Mais, une chose est sûre, si François Hollande ne s’investissait pas souvent dans l’amour de belles Françaises, la Syrie des Assad aurait déjà été rayée de la carte du monde. Il aurait déjà exterminé tous les jihadistes de la partie septentrionale du Mali ; les Séléka et autres anti-Balaka de la Centrafrique ne seraient plus qu’un très mauvais souvenir.
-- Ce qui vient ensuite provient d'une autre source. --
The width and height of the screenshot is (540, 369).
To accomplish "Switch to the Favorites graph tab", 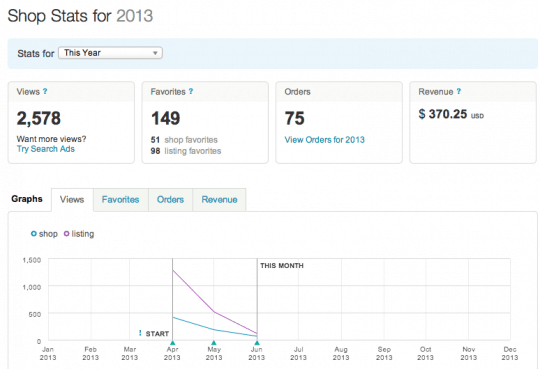I will (121, 199).
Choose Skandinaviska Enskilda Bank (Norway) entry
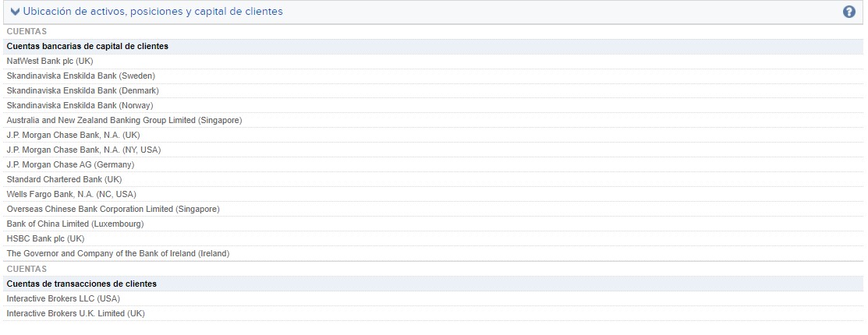The image size is (868, 335). [80, 105]
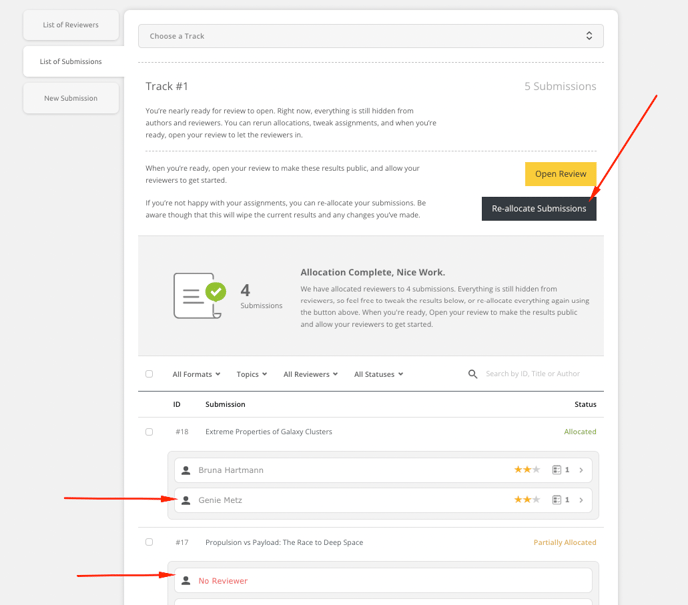Open the Choose a Track dropdown
The height and width of the screenshot is (605, 688).
tap(370, 36)
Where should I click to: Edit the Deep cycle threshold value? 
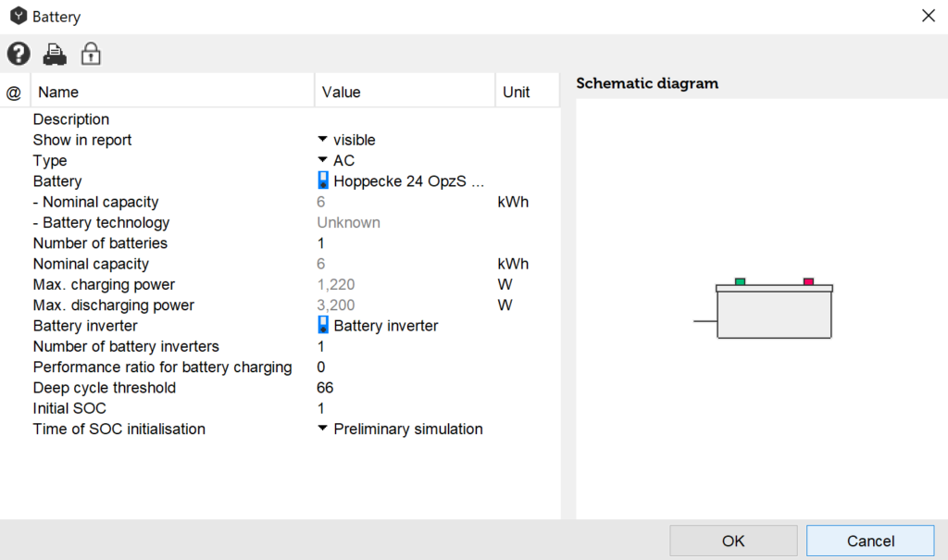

C’est donc en devenant un obstacle à la réalisation de sa politique de normalisation de la gouvernance française et de celle du pré-carré de la France en Afrique que l’amour de François Hollande apparaît comme le péché que ce président devra confesser à son homonyme, le pape François. En attendant que ce dernier nous explique pourquoi il continue de trouver son homonyme de président fréquentable en dépit de son nomadisme affectif, nous souhaitons que les deux François aient des entretiens à la fois cordiaux et francs sur la question des mœurs, de la protection de l’humanité de l’homme dans l’espace et dans le temps, afin que la paix à laquelle tous les hommes aspirent ne soit pas déterminée par les préventions idéologiques d’un François Hollande ou d’un autre maître des cœurs et du monde.

 

Pr. Lucien AYISSI

Université de Yaoundé I (Cameroun)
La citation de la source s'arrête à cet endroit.